» WHAT THE EXERCISE ASKS:
Please give again, word for word, the lines that lie between the start of the listing below and the line with "Click Система биндов in the 30 Days card", both included.

- - - - - - -

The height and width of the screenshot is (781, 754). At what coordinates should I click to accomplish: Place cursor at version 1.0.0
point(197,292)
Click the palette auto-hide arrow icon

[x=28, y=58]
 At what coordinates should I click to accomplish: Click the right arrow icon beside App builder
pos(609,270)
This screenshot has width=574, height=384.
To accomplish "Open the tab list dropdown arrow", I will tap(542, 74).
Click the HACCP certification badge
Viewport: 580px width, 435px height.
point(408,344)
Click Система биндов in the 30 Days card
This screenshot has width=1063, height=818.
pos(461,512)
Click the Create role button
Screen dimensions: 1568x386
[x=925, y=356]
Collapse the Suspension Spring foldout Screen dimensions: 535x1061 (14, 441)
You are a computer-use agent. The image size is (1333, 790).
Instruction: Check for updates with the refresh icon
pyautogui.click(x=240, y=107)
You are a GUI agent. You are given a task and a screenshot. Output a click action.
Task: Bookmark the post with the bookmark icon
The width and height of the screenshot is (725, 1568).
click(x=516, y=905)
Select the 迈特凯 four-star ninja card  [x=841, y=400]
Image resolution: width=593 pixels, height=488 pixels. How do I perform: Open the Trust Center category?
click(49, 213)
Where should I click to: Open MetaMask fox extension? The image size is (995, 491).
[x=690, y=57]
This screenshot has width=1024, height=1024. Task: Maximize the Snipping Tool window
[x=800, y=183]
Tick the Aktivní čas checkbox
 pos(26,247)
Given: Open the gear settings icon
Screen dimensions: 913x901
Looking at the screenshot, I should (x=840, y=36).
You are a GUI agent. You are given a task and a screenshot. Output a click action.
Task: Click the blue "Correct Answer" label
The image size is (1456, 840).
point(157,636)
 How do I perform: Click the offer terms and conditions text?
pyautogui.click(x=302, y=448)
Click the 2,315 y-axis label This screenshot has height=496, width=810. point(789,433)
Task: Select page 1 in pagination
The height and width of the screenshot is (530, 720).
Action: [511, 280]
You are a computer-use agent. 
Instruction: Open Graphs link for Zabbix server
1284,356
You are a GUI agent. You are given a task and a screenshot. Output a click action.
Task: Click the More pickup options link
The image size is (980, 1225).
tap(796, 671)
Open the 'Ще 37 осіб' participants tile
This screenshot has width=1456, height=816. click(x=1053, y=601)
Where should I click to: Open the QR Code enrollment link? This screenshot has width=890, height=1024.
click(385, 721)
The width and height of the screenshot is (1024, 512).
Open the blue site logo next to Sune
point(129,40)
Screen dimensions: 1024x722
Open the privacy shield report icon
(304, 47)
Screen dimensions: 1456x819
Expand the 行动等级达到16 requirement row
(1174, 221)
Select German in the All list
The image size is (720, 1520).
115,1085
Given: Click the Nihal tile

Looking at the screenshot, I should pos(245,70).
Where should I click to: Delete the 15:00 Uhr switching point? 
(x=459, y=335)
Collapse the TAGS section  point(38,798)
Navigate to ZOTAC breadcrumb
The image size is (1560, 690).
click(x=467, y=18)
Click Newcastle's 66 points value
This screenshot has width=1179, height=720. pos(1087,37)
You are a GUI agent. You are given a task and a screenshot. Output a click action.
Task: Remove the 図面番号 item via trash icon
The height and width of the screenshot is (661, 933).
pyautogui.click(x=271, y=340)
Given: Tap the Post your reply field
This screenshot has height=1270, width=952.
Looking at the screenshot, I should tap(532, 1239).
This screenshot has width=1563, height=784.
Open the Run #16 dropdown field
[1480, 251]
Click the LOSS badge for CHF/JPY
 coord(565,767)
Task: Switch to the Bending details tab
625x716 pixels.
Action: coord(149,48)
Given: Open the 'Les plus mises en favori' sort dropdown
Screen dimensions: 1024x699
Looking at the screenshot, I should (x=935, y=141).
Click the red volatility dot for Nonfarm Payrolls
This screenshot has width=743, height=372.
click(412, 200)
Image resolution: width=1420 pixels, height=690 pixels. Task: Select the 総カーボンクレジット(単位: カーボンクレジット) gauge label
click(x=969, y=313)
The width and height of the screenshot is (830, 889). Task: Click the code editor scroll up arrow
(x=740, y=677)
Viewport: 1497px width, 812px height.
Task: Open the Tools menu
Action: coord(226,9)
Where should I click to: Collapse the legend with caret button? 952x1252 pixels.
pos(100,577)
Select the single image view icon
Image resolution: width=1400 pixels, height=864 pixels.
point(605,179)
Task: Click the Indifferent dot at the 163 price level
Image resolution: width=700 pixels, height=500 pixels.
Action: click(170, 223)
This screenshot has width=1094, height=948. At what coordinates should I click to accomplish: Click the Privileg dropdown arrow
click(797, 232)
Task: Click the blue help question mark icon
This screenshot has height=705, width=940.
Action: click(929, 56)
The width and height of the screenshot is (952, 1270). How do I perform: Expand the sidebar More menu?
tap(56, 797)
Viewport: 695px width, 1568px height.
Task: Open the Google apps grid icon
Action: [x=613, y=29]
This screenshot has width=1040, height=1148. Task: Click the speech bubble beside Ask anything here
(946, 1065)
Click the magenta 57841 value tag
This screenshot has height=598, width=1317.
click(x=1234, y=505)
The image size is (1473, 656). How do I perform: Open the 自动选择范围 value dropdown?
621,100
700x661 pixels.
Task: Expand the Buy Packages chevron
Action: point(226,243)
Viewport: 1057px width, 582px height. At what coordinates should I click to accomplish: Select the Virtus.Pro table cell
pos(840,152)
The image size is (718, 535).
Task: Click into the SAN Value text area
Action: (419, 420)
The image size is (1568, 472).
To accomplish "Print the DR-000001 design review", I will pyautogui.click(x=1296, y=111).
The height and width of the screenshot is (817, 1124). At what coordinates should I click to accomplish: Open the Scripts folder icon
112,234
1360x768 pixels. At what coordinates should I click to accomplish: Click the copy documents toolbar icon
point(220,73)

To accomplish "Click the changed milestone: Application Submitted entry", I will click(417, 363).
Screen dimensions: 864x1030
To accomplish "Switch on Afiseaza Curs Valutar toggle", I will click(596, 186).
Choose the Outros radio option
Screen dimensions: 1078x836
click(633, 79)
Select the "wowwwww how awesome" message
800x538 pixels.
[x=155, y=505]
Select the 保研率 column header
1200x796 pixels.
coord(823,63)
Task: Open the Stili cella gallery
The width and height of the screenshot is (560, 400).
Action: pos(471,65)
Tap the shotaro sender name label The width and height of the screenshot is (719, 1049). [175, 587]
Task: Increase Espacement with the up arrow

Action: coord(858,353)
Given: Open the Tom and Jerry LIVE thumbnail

- - - - - - -

» OUTPUT OF THE TASK:
The height and width of the screenshot is (781, 754). At what coordinates should I click to accomplish: Place cursor at version 1.0.0
point(197,292)
Click the palette auto-hide arrow icon

[x=28, y=58]
 At what coordinates should I click to accomplish: Click the right arrow icon beside App builder
pos(609,270)
This screenshot has width=574, height=384.
To accomplish "Open the tab list dropdown arrow", I will tap(542, 74).
Click the HACCP certification badge
Viewport: 580px width, 435px height.
point(408,344)
Click Система биндов in the 30 Days card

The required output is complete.